### Set exercise
Pick up the excerpt below about the first to file patent system and keep writing it from its last sentence.

### Excerpt
Complementing this change to a
first to file system, the United States will
allow “prior user rights” for entities that do
not seek patents. Ideally, prior user rights are
meant to allow innovators to continue to use
inventions that are later patented by
competitors. These prior user rights will be
effective with the Act’s passage.
The first to file system, with
prior user rights, will likely burden small
businesses and individual inventors. These
smaller entities will likely end up with
increased costs from having to compress the
timeline in which they innovate, identify
patentable innovations, and then thereafter seek
a patent. If the smaller entity does not adopt a
compressed timeline, the entity will either lose
patent rights forever, or be subject to threats
from a competitor’s patent, including the
litigation costs associated with proving prior
use. Larger, established businesses will
probably be able to incorporate the innovation
costs, investment costs, and legal costs of a
first to file system more easily, giving them
the advantage.
The First to File System
Replaces the Current Grace Period with Weak
Prior User Rights
Currently, patent applicants
have a grace period of one year after disclosing
an invention to file for a patent. Many smaller
businesses use the grace period to identify an
invention’s marketable uses, obtain funding, and
then file for a patent that identifies all
promising uses. A first to file system will
probably not allow inventors to follow such a
timeline because if the inventor takes too much
time marketing, finding funding, and then filing
for a patent that covers all critical points,
they may not be the first to file. If an
innovating entity loses the race to the patent
office, the innovator can, at best, obtain prior
user rights. But prior user rights provide much
less reward, and proving prior use is no small
task.

### Data supplied
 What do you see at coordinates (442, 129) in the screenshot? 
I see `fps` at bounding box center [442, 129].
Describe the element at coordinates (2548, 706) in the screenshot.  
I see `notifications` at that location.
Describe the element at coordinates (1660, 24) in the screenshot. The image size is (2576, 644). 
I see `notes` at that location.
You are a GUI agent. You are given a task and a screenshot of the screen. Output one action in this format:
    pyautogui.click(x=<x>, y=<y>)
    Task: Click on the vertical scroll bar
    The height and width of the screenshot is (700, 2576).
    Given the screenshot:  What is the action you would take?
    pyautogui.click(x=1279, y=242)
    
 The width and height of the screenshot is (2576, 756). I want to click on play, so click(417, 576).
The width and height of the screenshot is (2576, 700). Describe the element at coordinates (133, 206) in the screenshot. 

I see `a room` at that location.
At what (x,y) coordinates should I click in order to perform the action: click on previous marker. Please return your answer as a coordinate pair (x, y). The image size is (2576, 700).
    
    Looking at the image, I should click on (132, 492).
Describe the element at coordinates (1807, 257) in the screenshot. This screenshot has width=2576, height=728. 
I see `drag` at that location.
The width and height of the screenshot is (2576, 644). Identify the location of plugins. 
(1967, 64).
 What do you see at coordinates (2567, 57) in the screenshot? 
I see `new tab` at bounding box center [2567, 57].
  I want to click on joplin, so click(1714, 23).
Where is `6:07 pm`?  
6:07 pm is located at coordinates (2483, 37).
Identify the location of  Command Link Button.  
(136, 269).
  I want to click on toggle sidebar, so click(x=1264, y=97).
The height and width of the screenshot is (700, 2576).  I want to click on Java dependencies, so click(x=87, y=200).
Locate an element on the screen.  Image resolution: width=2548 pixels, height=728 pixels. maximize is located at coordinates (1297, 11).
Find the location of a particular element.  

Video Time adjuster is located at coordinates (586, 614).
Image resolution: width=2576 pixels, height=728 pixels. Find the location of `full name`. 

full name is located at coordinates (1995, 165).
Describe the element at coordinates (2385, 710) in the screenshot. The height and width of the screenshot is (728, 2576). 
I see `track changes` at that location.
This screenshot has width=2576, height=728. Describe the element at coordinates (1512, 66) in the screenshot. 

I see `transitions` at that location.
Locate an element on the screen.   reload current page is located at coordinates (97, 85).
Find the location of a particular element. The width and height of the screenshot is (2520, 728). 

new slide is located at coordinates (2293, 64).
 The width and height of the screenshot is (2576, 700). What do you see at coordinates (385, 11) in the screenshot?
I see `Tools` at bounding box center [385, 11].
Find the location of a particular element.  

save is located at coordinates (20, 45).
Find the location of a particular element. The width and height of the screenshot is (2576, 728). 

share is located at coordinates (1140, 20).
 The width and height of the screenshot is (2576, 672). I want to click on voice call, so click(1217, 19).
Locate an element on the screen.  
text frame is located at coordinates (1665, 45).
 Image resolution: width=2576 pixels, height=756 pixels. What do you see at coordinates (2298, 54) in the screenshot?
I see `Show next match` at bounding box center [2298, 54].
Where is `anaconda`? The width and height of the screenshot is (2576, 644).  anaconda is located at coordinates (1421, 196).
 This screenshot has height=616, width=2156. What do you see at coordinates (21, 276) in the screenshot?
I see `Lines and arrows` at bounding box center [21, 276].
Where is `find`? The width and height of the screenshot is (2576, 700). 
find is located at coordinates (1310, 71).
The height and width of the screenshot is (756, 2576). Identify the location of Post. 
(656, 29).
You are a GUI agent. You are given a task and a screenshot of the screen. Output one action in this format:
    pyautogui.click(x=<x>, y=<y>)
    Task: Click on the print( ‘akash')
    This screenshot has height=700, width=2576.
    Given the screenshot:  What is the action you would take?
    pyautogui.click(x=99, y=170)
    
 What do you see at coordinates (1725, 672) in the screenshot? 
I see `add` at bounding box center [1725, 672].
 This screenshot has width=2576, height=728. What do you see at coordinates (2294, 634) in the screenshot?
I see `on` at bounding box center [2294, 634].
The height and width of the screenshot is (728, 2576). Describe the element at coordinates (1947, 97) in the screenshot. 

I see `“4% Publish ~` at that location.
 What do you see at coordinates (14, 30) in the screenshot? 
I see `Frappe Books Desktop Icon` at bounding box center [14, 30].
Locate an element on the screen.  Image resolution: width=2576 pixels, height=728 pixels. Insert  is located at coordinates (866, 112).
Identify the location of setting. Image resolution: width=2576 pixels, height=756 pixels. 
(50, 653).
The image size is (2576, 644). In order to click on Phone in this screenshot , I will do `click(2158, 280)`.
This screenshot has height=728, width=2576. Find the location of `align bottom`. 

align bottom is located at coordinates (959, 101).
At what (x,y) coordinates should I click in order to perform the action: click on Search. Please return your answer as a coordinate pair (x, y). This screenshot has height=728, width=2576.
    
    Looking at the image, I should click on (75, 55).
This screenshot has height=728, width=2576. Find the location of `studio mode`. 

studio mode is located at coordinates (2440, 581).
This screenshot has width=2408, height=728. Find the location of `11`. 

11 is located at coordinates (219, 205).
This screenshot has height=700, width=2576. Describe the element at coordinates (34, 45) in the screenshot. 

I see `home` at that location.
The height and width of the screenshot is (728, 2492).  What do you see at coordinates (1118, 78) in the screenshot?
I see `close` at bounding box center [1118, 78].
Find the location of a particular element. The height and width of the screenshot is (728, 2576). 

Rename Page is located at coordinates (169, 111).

### Solved problem
Prior Users Cannot Exclude
Others and Cannot Eliminate Patents
The benefit associated with
these burdens upon the small inventor is that
the first to file system will clarify who owns a
patent. U.S. Patent and Trademark Office (USPTO)
Director David Kappos testified that the
expensive battle over which inventor was first
to invent can cost as much as $500,000, and is
virtually eliminated using a first to file
system. Thus, in a sense, a first to file system
does seem to provide a benefit in the form of
reducing litigation costs and clarifying patent
ownership.
The first to file system does
not eliminate the fight over who invented
something first, however. Instead, the first to
file system (1) reduces the reward of a first
inventor who fails to win the patent filing
race, and (2) changes “first to invent”
litigation costs with prior user rights
litigation costs. Regarding the reduced reward,
if an entity proves that it, and not a patent
holder, was actually the first to invent an
innovation, the entity (a) will not
retroactively receive the prize of a right to
block others from making, using, or selling that
invention, and (b) cannot necessarily use that
information to cancel a competitor’s patent with
an argument that the competitor did not “invent”
the patent holder’s innovation [1].
The prior user’s reward is merely that the prior
user may continue to use the innovation despite
the competitor’s patent.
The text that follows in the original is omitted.